Ferrure et déferrage : des limites aux pieds nus - La Semaine Vétérinaire n° 1945 du 20/05/2022
La Semaine Vétérinaire n° 1945 du 20/05/2022

Bien-être des équidés

FORMATION MIXTE

Auteur(s) : Marine Neveux

D’après la conférence de Jean-Marie Denoix, professeur agrégé, fondateur du Centre d’imagerie et de recherche sur les affections locomotrices équines (Cirale) et de la Société internationale de pathologie locomotrice équine (Iselp) et enseignant à l’École nationale vétérinaire d’Alfort, intitulée « Pieds nus, ferrure et bien-être chez le cheval de course, de sport et de loisirs » présentée lors de la séance de l’Académie vétérinaire du 5 mai 2022.

La séance de l’Académie vétérinaire du 5 mai dernier était riche d’enseignement et de débats autour du thème du bien-être animal dans la filière équine. Le professeur Jean-Marie Denoix a traité des risques associés au déferrage, aux pieds nus et les limites de l’absence de fer. En préambule, il précise que le « bien-être limité à l’échelle du pied du cheval est bien entendu réduit par rapport à ce qui est rencontré à l’échelle planétaire avec 300 millions de chevaux au travail et 50 millions d’ânes utilisés par la traction […] Tout cela pour relativiser cette polémique au sujet de laquelle certains ne veulent pour certains même plus mettre des clous dans la corne ! Or bien mis en place, les clous sont indolores ».

Des risques

Les risques associés à l’absence de fer sont la perte d’adhérence (le cheval risque de glisser, notamment sur les épreuves sur gazon et mouillé, il faut des fers et des crampons) et, chez les trotteurs, la fracture, car le fer équilibre les déformations du pied.

Pourquoi les professionnels du trot déferrent-ils les chevaux ? Pour améliorer la vitesse en facilitant la protraction, car le fer réduit les contractions musculaires nécessaires à cette dernière. En outre, si le déferrage est pratiqué trop souvent, la sole s’use et le tissu velouté, à savoir le derme du sabot, est exposé.

Quelles sont les conséquences du déferrage chez les trotteurs ? Une étude de 2013 a apporté la réponse, en examinant les parcours de chevaux déferrés toutes les deux semaines, et en les comparant à un groupe contrôle déferré qu’à la fin de l’observation. Sur les 4 chevaux de l’étude, la sensibilité de la sole à la pince exploratrice a progressivement augmenté au cours des épreuves au lendemain des tests déferrés. En outre, la sensibilité est supérieure au niveau des membres postérieurs versus les antérieurs.

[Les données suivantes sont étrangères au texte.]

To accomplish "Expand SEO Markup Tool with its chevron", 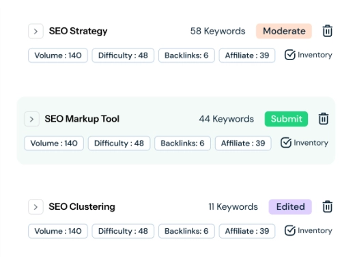I will [31, 119].
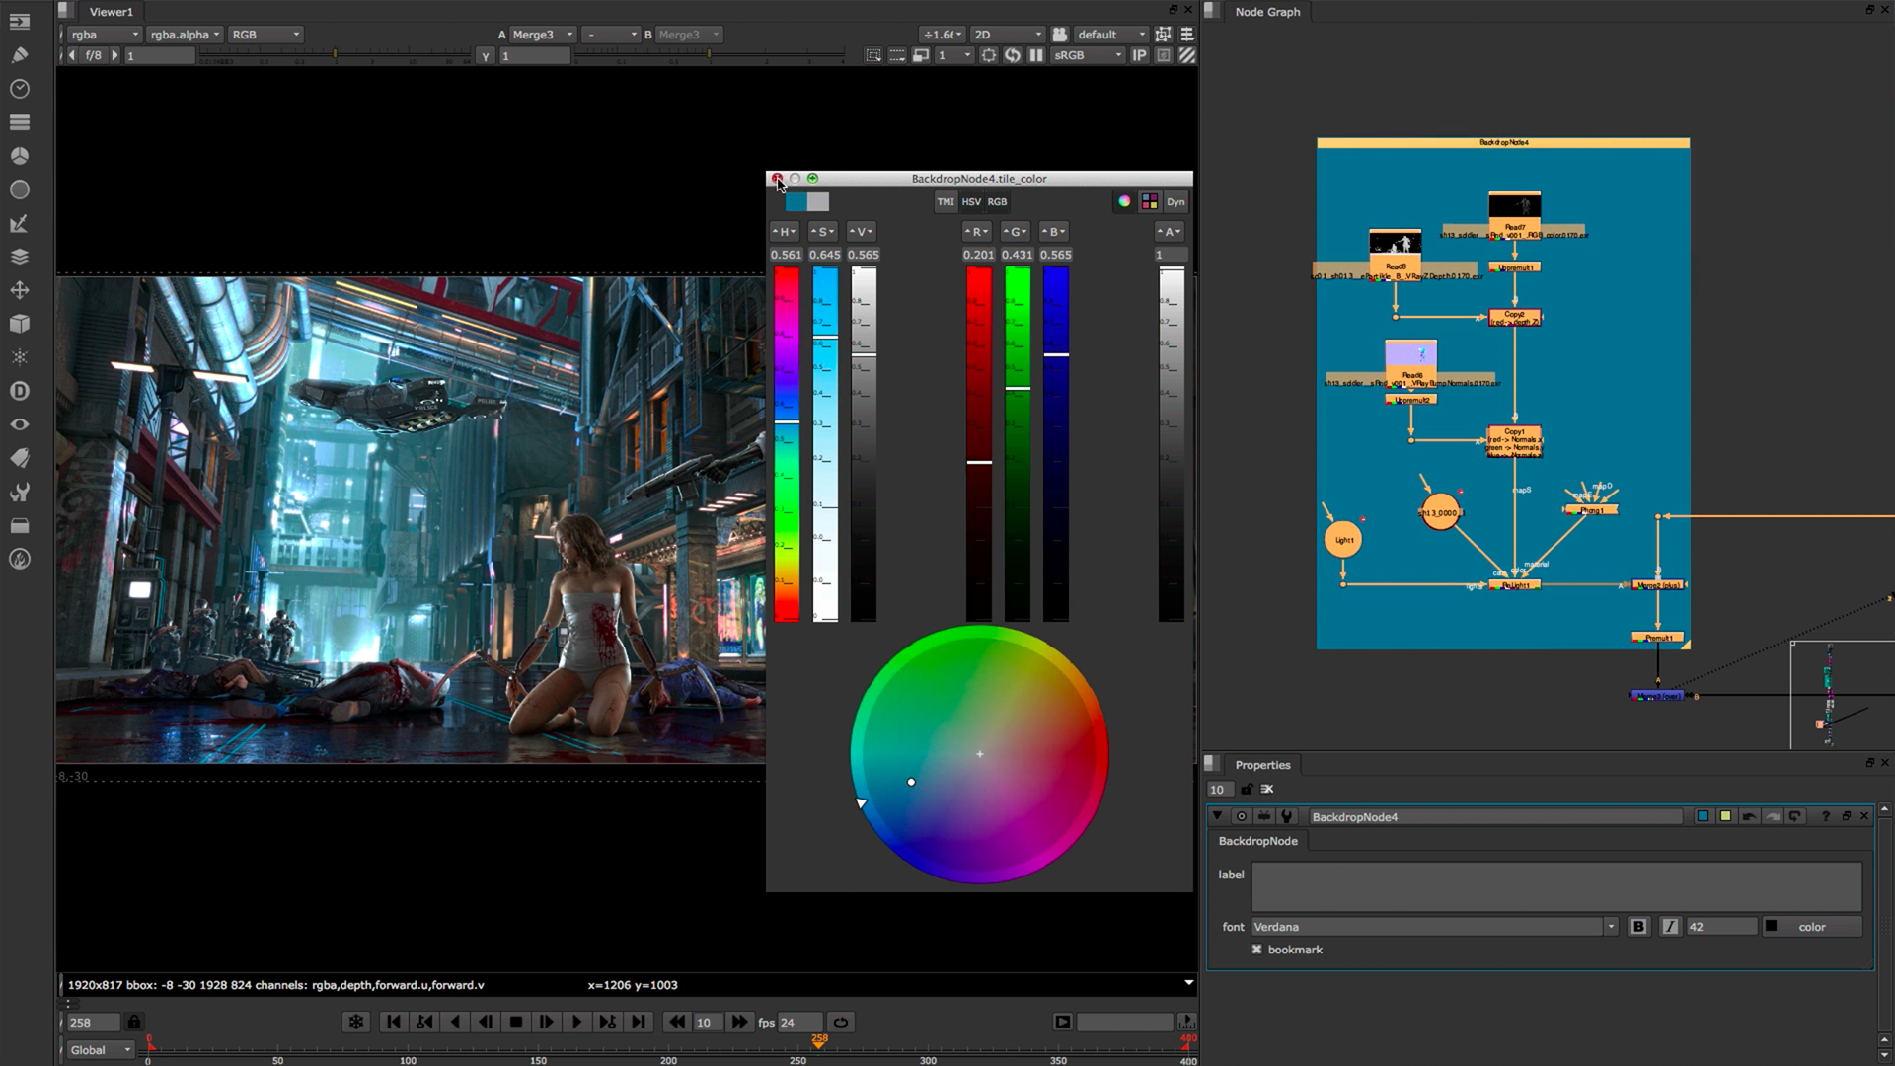
Task: Click the crop/bbox tool in viewer toolbar
Action: [x=872, y=54]
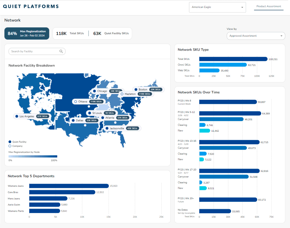
Task: Click the 84% Max Regionalization card
Action: click(x=27, y=34)
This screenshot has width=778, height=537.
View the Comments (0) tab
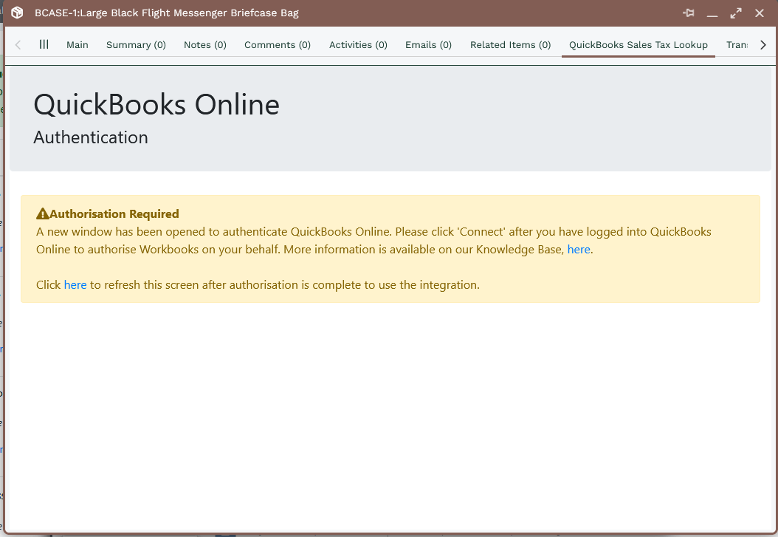coord(278,45)
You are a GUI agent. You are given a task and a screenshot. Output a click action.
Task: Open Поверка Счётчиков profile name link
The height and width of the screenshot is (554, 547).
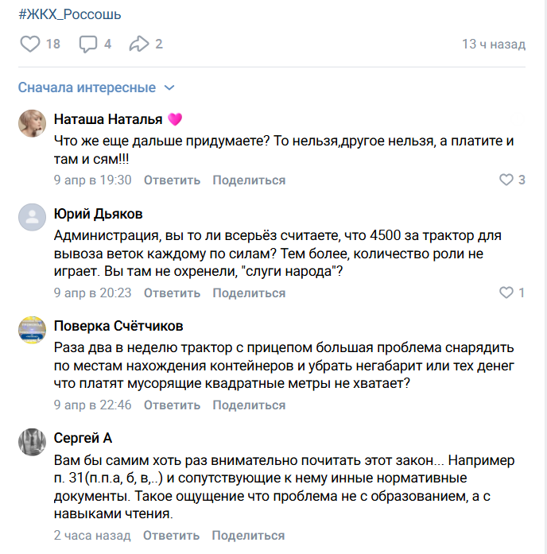point(118,326)

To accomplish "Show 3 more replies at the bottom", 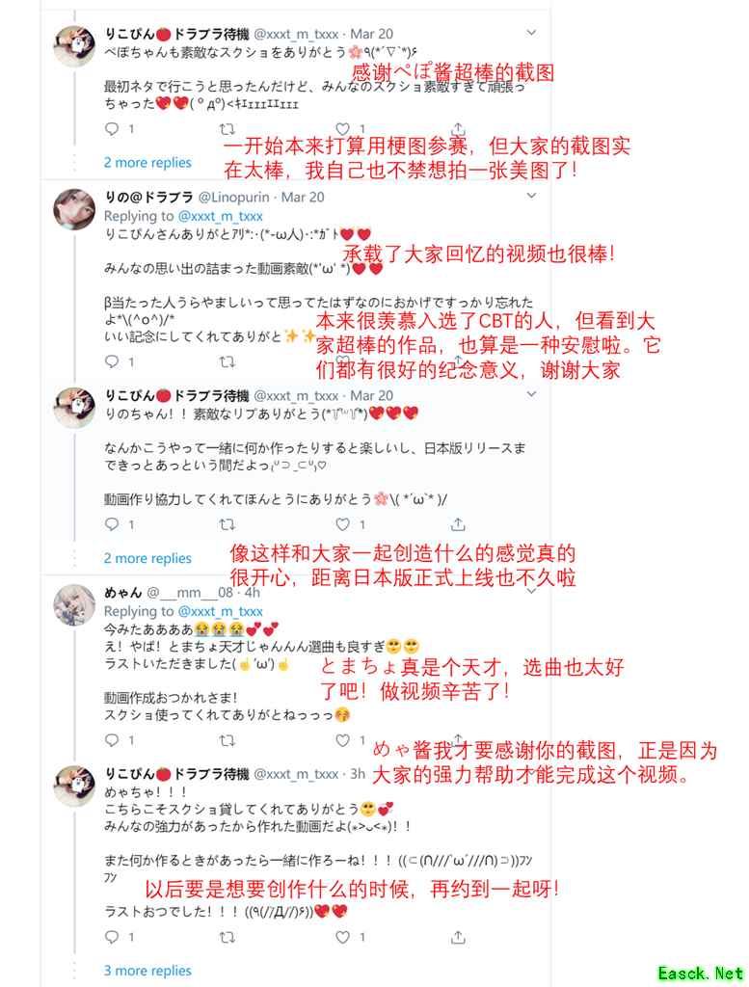I will click(x=147, y=971).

L’imagerie (IRM) montre plus de remaniement osseux sur les pieds déferrés. La croissance de la corne pariétale est en moyenne de 5 mm par mois. Un seul test déferré provoque une usure en moyenne de 2,6 mm. Bien entendu, selon les chevaux la pousse de la corne n’est pas la même. L’usure maximale atteint parfois presque 6 mm avec un seul test. Et sur les sabots postérieurs, c’est davantage, avec en moyenne 4,1 mm, et jusqu’à 8 mm !

Avec le déferrage, la sensibilité du chorion et de la sole augmente, la paroi supérieure s’use et la sole supérieure s’amincit sur les angles.

En outre, avec une étude exercée sur tapis roulant, on observe que le déferrage réduit la foulée de 4 cm par foulée : c’est-à-dire qu’il a besoin de faire 3 à 4 foulées de plus sur un parcours de 2 800 m de course.

À la suite de ces travaux, la société des courses a décidé d’interdire le déferrage à 2 et 3 ans. Et à 4 ans c’est désormais codifié. « C’est une pratique qui doit être faite de façon rationnelle. Le pied nu nécessite surveillance et attention » explique Jean-Marie Denoix. Les chevaux déferrés doivent être parés et surveillés régulièrement, même au pré.

Des limites à l’absence de fer

L’absence de ferrure présente d’autres limites, à l’instar de défauts d’aplomb. « Avec un fer adapté on peut gérer une carrière sportive. Avec une ferrure, on est capable de maintenir un cheval en activité sportive, alors que sans ferrure, ce même cheval peut se dégrader. » Le professeur Jean-Marie Denoix cite aussi tout l’intérêt des ferrures kinésithérapiques.

En conclusion, les pieds nus ont un intérêt économique évident. Cela réduit les bras de levier, cela augmente la vitesse chez le trotteur, cela réduit l’adhérence chez le cheval de sport, tandis que des fers protègent les pieds et augmente l’adhérence au terrain.